Flexible Working and Working from Home

According to an analysis by the TUC of data from the Office of National Statistics, four million people in the UK now work from home with an increase of 62,000 in the last year (2014 figures). The biggest increase has been in the South East with an increase of 132,000 in seven years but the biggest proportion work in the South West. More than half of home workers are managers or professionals with those least likely to work from home being secretarial and administrative staff.

Home working increases productivity, improves retention of staff and carers of the elderly or young children, access to the job market. It removes the time wasted in commuting and also the negative environmental effects of commuting such as pollution and waste of energy. Also 650,000 people with a disability work from home. However, according to the TUC, the trend for home working was starting to plateau as some employers don't trust staff to work efficiently at home as there are too many potential distractions.

To successfully work from home you have to be extremely self-disciplined and organised. You must minimise distractions and set yourself a similar routine as you would in an office - e.g. getting up by 7.30 a.m. and starting work at nine o'clock sharp! It also helps if you can set up an office space which you associate just with working.

Web-development company Automattic has introduced a completely flexible working day

CEO Matt Mullenweg, said: “I don’t care what hours you work. I don’t care if you sleep late or if you pick up a child at school in the afternoon. I don’t care if you spend the afternoon on the golf course and then work from 2 to 5 AM. What do you actually produce?”

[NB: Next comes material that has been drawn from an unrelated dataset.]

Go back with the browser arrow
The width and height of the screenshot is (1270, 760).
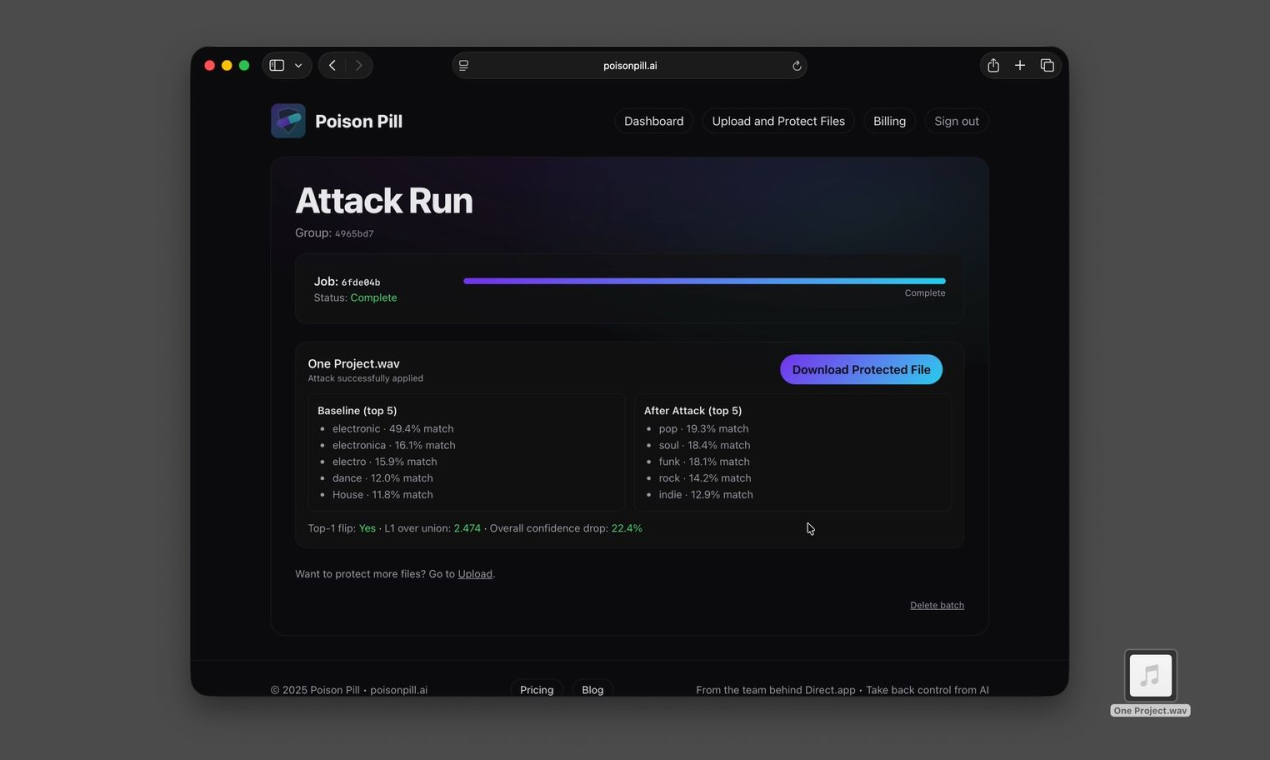tap(332, 66)
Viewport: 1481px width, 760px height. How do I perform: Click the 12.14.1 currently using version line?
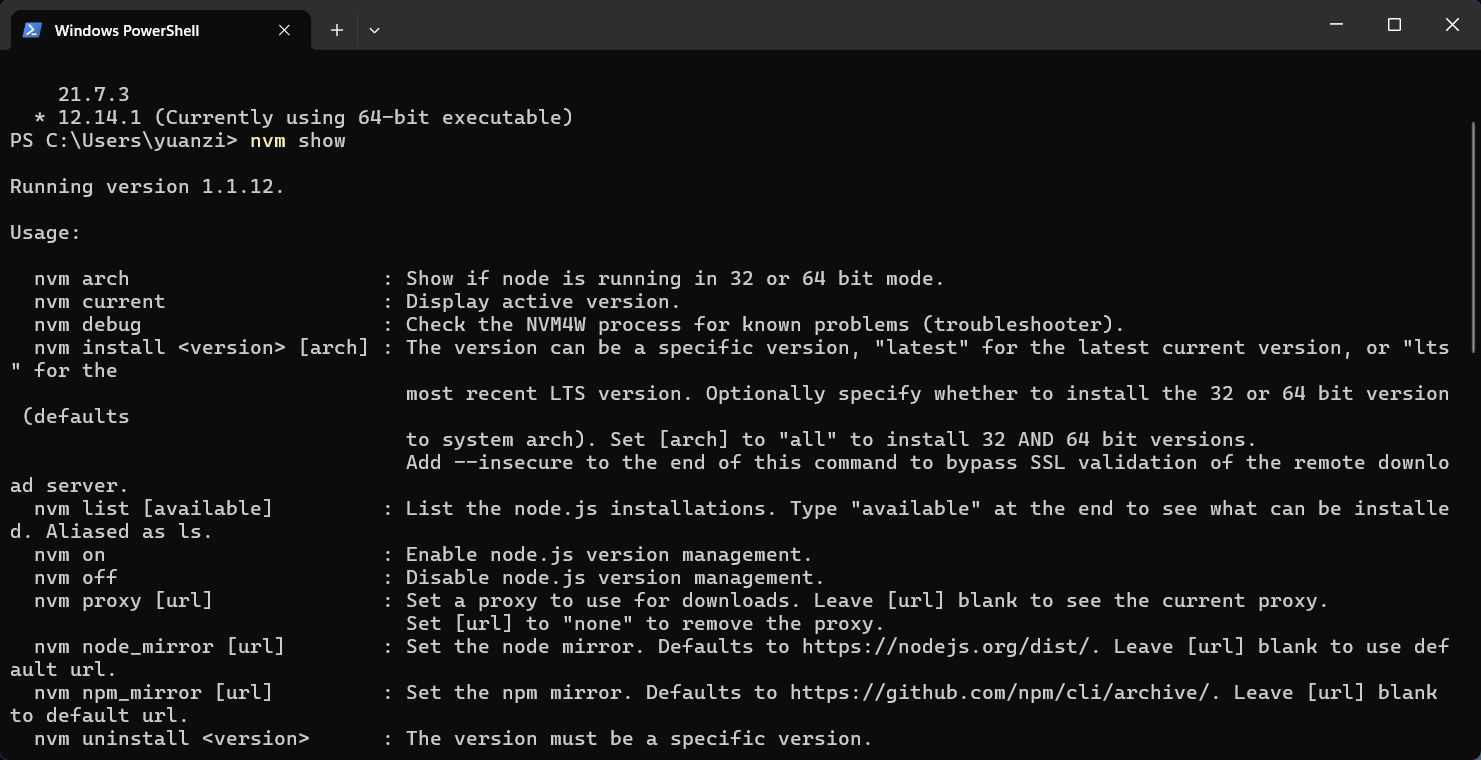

The top 5 reasons to work from home according to Samsung
  1. Money. Not only would you save money on travel costs – train tickets, petrol, parking, etc, not eating out for lunch on a regular basis will also save too. For parents, it gives the opportunity to dramatically reduce the costs of childcare.
  2. Commute. No delayed trains or road traffic!
  3. Comfort. Rather than donning a suit and working at a desk all day, choose your own dress code and working environment.
  4. Green Living. Working from home reduces your carbon footprint, conserves office space for your employer and allows you to be the master of your own environment.
  5. Freedom/Flexibility. The freedom to choose your hours and breaks, while not being dragged into meetings all day could boost your moral and work ethic and create your ideal work/life balance.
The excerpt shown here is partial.